What appears from the first line of the data below through the line containing "Task: Click the Enclave", both included, should be copied exactly, and nothing else.

[Saved entries]

#####

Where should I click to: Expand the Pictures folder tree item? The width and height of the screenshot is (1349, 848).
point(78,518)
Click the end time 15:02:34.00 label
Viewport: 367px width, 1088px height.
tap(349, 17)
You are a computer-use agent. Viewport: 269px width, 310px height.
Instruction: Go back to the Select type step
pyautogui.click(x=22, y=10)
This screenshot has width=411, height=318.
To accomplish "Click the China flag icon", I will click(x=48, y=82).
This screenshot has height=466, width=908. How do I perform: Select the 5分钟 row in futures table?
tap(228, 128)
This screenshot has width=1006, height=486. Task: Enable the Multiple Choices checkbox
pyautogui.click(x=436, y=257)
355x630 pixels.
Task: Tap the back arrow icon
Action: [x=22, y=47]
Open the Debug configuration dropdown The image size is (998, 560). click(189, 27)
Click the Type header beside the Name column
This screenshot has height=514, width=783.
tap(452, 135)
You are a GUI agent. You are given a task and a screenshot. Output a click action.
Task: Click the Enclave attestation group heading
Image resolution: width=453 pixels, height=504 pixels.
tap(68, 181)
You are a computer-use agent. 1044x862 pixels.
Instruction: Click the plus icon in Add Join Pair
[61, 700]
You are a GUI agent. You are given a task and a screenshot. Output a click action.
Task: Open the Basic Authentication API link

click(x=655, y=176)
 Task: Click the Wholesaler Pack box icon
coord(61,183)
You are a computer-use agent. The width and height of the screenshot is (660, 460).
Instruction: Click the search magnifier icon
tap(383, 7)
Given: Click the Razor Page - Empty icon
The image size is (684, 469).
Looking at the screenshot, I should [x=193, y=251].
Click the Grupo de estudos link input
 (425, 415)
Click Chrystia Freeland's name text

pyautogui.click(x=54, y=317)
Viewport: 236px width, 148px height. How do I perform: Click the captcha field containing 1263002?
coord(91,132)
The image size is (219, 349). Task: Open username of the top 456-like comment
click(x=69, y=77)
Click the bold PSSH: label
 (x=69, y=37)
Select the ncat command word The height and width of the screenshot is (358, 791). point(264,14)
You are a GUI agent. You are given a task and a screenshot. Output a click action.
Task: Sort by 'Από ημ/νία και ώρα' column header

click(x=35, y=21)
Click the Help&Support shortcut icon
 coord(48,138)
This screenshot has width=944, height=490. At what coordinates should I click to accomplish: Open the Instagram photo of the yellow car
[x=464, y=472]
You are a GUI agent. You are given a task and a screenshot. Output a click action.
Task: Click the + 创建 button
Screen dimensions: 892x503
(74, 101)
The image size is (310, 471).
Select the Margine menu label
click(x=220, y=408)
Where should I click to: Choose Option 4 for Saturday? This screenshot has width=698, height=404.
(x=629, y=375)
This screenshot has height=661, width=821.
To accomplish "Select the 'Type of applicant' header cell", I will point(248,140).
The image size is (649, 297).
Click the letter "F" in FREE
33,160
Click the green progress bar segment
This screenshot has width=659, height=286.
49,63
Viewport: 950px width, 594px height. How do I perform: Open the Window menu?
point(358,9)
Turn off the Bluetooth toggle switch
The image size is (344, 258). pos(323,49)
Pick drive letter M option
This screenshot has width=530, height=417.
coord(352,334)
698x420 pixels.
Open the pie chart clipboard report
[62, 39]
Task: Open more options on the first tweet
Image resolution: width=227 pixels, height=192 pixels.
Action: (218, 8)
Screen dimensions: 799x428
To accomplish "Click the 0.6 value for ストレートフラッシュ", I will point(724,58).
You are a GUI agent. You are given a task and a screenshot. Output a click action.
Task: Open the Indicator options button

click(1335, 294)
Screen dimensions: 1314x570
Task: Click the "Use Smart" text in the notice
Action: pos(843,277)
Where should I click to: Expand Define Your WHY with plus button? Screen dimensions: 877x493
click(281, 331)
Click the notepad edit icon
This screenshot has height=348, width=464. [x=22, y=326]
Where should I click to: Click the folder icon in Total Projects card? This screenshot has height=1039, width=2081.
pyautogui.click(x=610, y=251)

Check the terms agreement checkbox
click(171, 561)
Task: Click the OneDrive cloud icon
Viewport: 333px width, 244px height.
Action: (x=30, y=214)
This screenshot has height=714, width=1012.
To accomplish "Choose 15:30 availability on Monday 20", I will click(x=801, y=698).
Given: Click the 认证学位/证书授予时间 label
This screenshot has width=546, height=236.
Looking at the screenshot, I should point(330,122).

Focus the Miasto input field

#####

■ Answer area:
Where should I click to: Expand the Pictures folder tree item? The width and height of the screenshot is (1349, 848).
point(78,518)
Click the end time 15:02:34.00 label
Viewport: 367px width, 1088px height.
tap(349, 17)
You are a computer-use agent. Viewport: 269px width, 310px height.
Instruction: Go back to the Select type step
pyautogui.click(x=22, y=10)
This screenshot has width=411, height=318.
To accomplish "Click the China flag icon", I will click(x=48, y=82).
This screenshot has height=466, width=908. How do I perform: Select the 5分钟 row in futures table?
tap(228, 128)
This screenshot has width=1006, height=486. Task: Enable the Multiple Choices checkbox
pyautogui.click(x=436, y=257)
355x630 pixels.
Task: Tap the back arrow icon
Action: [x=22, y=47]
Open the Debug configuration dropdown The image size is (998, 560). click(189, 27)
Click the Type header beside the Name column
This screenshot has height=514, width=783.
tap(452, 135)
You are a GUI agent. You are given a task and a screenshot. Output a click action.
Task: Click the Enclave attestation group heading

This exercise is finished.